"So That I May Dwell Among Them"
When Adam and Eve were still in the Garden of Eden, Elohim used to walk among them. (Gen. 3:8) They had open, direct fellowship with the Creator. But things changed one dark day when they broke that fellowship. The Garden’s eastern entrance was closed off. Entering Yahweh's presence is no longer a simple matter. 

But He promised to one day bring about a "restoration of all things." (Acts 3:9)
He began by calling Abraham out from his own people--the first step in delineating a holiness that was needed to form a solid foundation for this reconstruction. When Abraham's descendants had formed a big enough community to inherit a land He likewise marked off as holy, they were brought out of Egypt and told:

  "YHWH your Elohim walks in the midst of your camp... So your camp must be holy, so that He will see nothing unclean in you, and turn away from backing you." 
                                                                                                            (Deut. 23:14)



The Tabernacle

This holiness took the form of particular standards that He laid out in the Torah of Moses:

  "If you walk in My instructions, guard My commands and carry them out... I will set My dwelling place  in your midst, ...walk among you, and be your Elohim..." 
                                                                                                    (Lev. 26:3, 11-12)

If His people would follow these instructions, their lives would be "like the days of heaven on the earth" (Deut. 11:21) --i.e., like a return to Eden! A special dwelling was to symbolize His presence:

  "Tell the descendants of Israel to ... prepare a set-apart place for Me, so that I may dwell among them.   Make it exactly according to the pattern that I am showing you."                                                                                 (Exodus 25:2, 8-9)

He added that once the promised Land was settled, He would choose a place for it where He would "set His name" (Deut. 12:5-26, etc.).




The Temple

The Gihon Spring is Jerusalem’s only natural water source. But it was also one of the rivers that flowed from the Garden of Eden. So there is a special connection between Jerusalem and Eden. King David recognized that this was the Place where He had chosen to set His Name. (2 Chron. 6:20) So he had his son Solomon build a more permanent dwelling there.

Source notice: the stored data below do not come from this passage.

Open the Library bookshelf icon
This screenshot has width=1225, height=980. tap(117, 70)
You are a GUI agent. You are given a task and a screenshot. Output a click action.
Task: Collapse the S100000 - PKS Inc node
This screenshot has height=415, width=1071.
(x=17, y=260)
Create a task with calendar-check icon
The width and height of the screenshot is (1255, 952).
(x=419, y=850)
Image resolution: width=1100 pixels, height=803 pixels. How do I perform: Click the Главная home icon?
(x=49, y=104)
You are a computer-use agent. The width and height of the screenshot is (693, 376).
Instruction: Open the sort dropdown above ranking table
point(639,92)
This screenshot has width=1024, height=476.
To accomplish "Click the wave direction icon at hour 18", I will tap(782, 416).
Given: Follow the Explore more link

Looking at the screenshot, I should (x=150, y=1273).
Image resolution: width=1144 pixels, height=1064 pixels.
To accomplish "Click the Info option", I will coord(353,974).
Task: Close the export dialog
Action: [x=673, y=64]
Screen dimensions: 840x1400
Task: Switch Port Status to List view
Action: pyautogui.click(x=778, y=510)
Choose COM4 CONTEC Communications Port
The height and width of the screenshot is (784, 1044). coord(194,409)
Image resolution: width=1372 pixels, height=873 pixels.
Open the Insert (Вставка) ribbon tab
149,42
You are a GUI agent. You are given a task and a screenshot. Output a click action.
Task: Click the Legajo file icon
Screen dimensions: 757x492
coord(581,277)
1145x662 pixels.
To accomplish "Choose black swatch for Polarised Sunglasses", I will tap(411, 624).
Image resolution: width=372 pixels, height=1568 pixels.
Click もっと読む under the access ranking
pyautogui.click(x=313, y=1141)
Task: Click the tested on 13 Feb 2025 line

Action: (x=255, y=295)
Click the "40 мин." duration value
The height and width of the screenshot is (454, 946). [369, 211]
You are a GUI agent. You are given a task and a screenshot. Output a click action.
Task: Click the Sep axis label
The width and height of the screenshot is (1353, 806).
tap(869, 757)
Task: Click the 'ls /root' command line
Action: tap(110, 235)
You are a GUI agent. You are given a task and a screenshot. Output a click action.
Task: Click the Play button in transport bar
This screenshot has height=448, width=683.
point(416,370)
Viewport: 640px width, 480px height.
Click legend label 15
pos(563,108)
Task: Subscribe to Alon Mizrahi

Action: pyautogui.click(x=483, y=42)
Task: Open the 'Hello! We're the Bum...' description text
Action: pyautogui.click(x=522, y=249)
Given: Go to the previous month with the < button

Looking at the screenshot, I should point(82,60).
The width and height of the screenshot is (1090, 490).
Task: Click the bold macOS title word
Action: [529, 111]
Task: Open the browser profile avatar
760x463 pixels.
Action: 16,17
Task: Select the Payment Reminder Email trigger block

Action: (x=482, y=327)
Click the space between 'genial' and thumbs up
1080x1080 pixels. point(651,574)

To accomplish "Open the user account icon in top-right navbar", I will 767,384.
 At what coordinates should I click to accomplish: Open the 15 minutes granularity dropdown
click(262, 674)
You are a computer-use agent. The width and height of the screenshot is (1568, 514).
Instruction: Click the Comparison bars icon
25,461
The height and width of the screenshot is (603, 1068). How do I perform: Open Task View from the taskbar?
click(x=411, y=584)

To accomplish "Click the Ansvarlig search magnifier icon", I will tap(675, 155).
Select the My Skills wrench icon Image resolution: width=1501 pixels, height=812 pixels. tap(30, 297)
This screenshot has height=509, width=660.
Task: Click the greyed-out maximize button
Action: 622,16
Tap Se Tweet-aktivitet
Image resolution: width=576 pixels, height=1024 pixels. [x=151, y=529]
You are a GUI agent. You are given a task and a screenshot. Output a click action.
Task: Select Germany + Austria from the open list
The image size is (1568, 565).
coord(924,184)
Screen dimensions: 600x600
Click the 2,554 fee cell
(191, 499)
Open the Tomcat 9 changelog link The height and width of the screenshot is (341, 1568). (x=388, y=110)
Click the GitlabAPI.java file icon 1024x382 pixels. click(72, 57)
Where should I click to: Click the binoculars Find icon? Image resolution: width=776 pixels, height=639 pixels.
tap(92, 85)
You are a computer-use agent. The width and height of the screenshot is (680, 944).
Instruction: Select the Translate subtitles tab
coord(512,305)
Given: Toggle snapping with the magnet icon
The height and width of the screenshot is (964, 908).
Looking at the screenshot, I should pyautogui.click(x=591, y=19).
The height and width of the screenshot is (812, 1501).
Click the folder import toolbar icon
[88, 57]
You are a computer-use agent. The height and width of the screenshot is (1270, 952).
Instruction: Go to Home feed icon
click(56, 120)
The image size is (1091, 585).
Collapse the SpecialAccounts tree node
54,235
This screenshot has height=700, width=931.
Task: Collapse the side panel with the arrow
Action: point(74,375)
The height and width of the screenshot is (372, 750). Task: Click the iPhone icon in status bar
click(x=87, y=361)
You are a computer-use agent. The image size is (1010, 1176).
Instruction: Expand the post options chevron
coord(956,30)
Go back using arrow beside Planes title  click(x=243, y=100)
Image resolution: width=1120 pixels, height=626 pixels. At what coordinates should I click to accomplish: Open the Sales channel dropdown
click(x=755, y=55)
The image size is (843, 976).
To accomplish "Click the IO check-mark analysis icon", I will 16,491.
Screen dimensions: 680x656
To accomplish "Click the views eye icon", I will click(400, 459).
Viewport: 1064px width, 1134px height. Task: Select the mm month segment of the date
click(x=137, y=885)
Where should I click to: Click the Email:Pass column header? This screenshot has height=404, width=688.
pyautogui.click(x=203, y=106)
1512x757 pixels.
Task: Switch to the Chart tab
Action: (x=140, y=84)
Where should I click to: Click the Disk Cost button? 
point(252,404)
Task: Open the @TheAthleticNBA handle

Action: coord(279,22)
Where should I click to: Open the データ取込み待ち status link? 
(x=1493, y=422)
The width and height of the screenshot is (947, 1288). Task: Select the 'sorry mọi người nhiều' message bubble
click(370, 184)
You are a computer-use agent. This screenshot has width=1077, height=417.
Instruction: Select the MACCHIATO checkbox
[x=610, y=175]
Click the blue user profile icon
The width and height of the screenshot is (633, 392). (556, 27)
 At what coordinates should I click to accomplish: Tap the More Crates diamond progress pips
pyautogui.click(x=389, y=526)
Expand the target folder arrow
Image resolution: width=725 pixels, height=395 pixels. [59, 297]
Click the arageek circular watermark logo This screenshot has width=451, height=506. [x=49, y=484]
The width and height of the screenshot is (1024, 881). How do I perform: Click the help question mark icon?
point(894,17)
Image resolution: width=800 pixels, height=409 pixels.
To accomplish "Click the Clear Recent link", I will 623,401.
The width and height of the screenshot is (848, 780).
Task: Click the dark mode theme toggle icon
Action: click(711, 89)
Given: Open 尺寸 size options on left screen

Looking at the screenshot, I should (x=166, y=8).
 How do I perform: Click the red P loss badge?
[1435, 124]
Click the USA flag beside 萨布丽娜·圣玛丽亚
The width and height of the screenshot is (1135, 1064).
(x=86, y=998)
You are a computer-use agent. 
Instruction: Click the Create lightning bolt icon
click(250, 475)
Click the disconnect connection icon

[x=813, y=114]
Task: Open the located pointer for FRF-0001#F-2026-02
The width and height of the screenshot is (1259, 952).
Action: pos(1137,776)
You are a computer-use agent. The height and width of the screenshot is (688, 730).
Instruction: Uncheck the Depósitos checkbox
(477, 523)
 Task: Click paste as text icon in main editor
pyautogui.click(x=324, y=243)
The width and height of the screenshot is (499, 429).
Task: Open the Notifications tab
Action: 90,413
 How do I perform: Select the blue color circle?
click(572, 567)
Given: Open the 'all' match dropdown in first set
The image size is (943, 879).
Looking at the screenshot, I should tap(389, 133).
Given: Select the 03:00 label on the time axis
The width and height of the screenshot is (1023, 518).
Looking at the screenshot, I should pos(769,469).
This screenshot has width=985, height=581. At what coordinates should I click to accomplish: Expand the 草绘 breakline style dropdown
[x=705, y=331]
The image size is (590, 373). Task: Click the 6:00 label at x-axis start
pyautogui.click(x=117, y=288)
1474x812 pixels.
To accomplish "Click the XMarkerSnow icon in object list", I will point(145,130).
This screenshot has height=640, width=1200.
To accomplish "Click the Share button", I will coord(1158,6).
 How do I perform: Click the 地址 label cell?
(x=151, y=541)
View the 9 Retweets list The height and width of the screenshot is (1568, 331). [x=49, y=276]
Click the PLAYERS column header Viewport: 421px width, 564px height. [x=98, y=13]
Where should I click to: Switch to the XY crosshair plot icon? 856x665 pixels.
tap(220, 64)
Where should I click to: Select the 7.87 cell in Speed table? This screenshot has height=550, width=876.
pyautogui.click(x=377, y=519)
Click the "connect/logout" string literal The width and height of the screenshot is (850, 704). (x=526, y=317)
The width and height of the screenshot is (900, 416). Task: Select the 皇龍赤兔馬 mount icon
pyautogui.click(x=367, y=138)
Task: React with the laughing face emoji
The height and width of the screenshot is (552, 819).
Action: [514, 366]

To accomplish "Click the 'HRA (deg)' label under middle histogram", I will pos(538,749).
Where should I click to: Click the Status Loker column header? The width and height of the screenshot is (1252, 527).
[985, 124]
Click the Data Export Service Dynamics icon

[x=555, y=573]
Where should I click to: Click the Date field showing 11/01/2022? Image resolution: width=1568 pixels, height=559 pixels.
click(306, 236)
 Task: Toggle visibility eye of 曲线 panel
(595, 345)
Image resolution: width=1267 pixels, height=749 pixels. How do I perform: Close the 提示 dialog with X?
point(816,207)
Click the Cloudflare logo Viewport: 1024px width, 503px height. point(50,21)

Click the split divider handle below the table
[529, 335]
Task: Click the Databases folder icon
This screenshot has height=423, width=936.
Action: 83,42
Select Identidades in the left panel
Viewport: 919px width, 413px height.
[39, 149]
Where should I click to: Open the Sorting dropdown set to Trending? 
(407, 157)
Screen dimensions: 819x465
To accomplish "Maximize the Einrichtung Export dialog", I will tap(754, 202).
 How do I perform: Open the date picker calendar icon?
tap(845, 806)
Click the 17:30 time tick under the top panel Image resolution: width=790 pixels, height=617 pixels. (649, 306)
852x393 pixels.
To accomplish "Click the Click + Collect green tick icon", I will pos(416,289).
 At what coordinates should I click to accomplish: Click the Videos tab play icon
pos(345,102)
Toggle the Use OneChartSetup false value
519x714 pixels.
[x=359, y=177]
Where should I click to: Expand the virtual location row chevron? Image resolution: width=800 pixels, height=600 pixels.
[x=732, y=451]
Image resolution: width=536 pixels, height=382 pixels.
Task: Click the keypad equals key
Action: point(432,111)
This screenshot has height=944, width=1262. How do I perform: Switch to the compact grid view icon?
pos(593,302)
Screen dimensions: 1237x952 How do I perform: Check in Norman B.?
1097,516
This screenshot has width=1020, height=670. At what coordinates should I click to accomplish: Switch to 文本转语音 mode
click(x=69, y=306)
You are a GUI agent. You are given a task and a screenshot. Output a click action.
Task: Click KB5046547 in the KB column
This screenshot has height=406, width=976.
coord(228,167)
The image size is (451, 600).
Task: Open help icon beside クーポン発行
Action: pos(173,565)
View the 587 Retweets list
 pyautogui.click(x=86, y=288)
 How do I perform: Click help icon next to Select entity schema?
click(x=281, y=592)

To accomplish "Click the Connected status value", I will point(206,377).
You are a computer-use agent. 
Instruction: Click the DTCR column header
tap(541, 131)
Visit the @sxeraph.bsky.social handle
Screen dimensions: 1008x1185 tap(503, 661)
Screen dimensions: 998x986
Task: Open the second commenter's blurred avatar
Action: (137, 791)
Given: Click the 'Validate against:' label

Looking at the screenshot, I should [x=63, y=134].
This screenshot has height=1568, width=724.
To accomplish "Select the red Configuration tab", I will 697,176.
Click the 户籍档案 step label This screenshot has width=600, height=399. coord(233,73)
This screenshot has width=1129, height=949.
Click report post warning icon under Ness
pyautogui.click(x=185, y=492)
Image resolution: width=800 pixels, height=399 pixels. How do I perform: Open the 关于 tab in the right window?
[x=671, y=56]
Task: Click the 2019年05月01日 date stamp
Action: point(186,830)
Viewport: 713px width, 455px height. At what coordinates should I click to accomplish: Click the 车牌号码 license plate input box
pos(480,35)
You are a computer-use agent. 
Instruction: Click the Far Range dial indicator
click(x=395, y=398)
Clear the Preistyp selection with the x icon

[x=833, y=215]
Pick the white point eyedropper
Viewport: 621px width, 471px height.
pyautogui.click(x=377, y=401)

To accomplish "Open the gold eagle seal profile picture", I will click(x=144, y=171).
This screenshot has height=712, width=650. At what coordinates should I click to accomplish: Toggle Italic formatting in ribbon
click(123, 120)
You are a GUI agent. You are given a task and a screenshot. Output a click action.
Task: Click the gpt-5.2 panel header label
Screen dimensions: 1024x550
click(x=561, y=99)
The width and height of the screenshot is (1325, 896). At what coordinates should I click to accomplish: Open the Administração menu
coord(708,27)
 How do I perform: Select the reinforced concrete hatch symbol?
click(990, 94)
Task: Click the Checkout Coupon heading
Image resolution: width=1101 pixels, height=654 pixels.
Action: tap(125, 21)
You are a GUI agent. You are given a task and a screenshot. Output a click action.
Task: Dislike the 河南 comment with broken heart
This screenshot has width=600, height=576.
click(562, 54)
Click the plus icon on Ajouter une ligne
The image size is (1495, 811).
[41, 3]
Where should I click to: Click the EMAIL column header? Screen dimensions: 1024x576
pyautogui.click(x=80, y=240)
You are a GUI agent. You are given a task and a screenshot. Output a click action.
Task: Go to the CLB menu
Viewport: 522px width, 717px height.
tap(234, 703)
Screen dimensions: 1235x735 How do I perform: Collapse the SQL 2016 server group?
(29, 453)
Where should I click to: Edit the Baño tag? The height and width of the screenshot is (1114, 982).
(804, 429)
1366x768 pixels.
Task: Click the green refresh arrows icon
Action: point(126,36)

"The Place Where I have Set My Name"

Here is one aspect of this promise to Moses of where the Temple would be established: the valleys around Jerusalem form the Hebrew letter "Shiin", 
which is often used as an abbreviation for one of YHWH's names, "Shaddai", 
such as on a doorpost mezuzzah.

But the "camp" in which YHWH walked split into two shortly thereafter. The Temple still stood, but the unified dwelling place for Yahweh that it represented was no longer intact. The larger Northern portion, which retained the name "the House of Israel", slid quickly into idolatry and Gentile ways, and was therefore scattered among all nations, essentially becoming Gentiles themselves. The other half, Judah, followed suit more slowly but at last lost the Temple. But when they repented, YHWHh allowed it to be rebuilt. Yet the other half of the covenant people was still missing. Isaiah 49:6 tells us that one of the main reasons Messiah would come was to regather them, since YHWHh had not lost track of who they were, and had preserved them nonetheless.

If you have responded to His message, you are probably one of them!



The Way Back In

Curiously, YHWH told the prophet Ezekiel that the Northern Kingdom’s ticket to full restoration to citizenship would be our response to the Temple:

  “Son of man, the House of Israel will no longer defile the place of My throne, and the place of the soles of My feet, or My holy Name... Let them remove their prostitution and their kings' idols far from Me, and I will dwell in their midst forever. You, son of man, confront the House of Israel with the Temple, so that they may be ashamed of their iniquities, then let them measure the pattern." (Ezekiel 43:7-10)

In the Messiah's day, a fence prohibited non-Jews from the inner Temple courts. This was understandable since the Greeks had defiled the altar, as we remember at Hanukkah. But keeping all Gentiles out oversimplified the distinctions YHWH had set up, and this law added by men was unwittingly screening out those who were returning from the Northern Kingdom. Isaiah (26:2) tells Judah to open the gates that the righteous nation might enter in, and even the rabbinic writers believe that this refers to the return of the lost tribes. So this is the wall that Paul said Yeshua had figuratively broken down. (Eph. 2:14) It is significant that the apostles, who were well aware that Yahweh was restoring the lost tribes, did most of their teaching right in the Temple courts, where so many object lessons were right on hand.

The Eastern Gate, once the most direct route into the Temple, is now closed off. But there was another, roundabout way in. Before one could even enter the Temple compound, he or she had to go through a total immersion in order to come into the Temple in a state of ritual purity. This represents repentance and the fresh start it allows.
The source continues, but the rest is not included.